> [Tarea 1]:
Según el fragmento sobre la paz social, ¿cuál es la única paz posible en las condiciones que describe?
> [Tarea 2]:
Escribe, por favor, la continuación del fragmento sobre la paz social a partir de su última oración.

> [Fragmento citado]:
::::

De aquí se deduce, pues, que no puede haber verdadera paz social, paz espontánea (no impuesta) libre y alegremente consentida, buscada y demandada por todos, en una sociedad donde sus miembros viven en una constante zozobra respecto al futuro; donde faltan empleos; donde los salarios no alcanzan para satisfacer los requerimientos básicos de la familia; donde hay graves deficiencias de vivienda, salud, educación y alimentación; donde los servicios básicos como el agua, la energía eléctrica, el gas, el drenaje, el transporte, etc., son escasos, malos y caros; donde, finalmente, la seguridad, la justicia y la libertad individual y política son una realidad sólo para las minorías privilegiadas,pero una quimera siempre huidiza e ilusoria para quienes no gozan de este estatus social. Si a todo esto se suma, además, la ostentación insultante de las clases altas (lujosas mansiones, automóviles de esos que se compran por metro, yates privados para viajar por los mares del mundo, sitios exclusivos para practicar el “deporte” favorito, para comer y para divertirse, etc.) y la arrogancia, el desprecio y la prepotencia con que tratan y se refieren a los marginados, queda claro que la única paz posible en tales condiciones es la paz de los sepulcros.

::::

> [Datos guardados]:
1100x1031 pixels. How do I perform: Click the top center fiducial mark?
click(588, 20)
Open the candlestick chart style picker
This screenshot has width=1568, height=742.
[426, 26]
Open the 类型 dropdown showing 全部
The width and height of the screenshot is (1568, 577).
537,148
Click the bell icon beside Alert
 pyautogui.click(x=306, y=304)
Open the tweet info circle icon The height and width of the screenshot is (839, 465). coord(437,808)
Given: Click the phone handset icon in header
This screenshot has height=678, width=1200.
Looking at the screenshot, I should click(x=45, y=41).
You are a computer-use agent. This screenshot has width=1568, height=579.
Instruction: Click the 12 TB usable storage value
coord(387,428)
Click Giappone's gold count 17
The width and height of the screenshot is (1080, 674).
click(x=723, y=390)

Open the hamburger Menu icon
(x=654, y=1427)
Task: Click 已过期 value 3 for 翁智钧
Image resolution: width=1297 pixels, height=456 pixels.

::::

> [Respuesta 1]:
La paz de los sepulcros.

> [Respuesta 2]:
En otras palabras, la auténtica paz social no puede existir en una sociedad profundamente desigual; aquí sólo cabe la paz impuesta a la fuerza, la que somete a los inconformes mediante la política del garrote y la cárcel. Por eso, luchar en serio y con posibilidades reales de éxito por la paz, significa, debe significar, por encima de todo, trabajar más en serio todavía por una sociedad cada día menos desigual, cada vez menos injusta con los desfavorecidos. Y de aquí que, efectivamente, la meta de una nación pacífica y laboriosa tiene que ser parte esencial de todo proyecto que se proponga un cambio verdadero, tangible y profundo para bien de todos, pero a condición de que esos “todos” estén (estemos) de acuerdo y partamos de la misma definición y del mismo concepto de paz social, de la paz entendida como la resultante dialécticamente superior de la suma de la seguridad, de la tranquilidad y la estabilidad espiritual de todos y cada uno de los hombres y mujeres que conformamos el país entero.

No quiero terminar sin hacerme cargo de una posible y justa objeción a lo dicho: la “plena satisfacción” del ser humano es un concepto tan elusivo, tan subjetivo y tan difícil de medir, que hacer depender de él la paz y la estabilidad sociales convierte a éstas en un sueño irrealizable. Se dirá que aquí nos enfrentamos con el obstáculo insalvable a que se refiere el adagio que reza: “mientras más tienes, más quieres”. Cierto. Pero la aparentemente “eterna” ambición del hombre no es biológica ni genética; nace del modelo de sociedad en que vive, un modelo en que cualquier hambre puede ser satisfecha, menos el hambre de riqueza, el hambre de acumulación.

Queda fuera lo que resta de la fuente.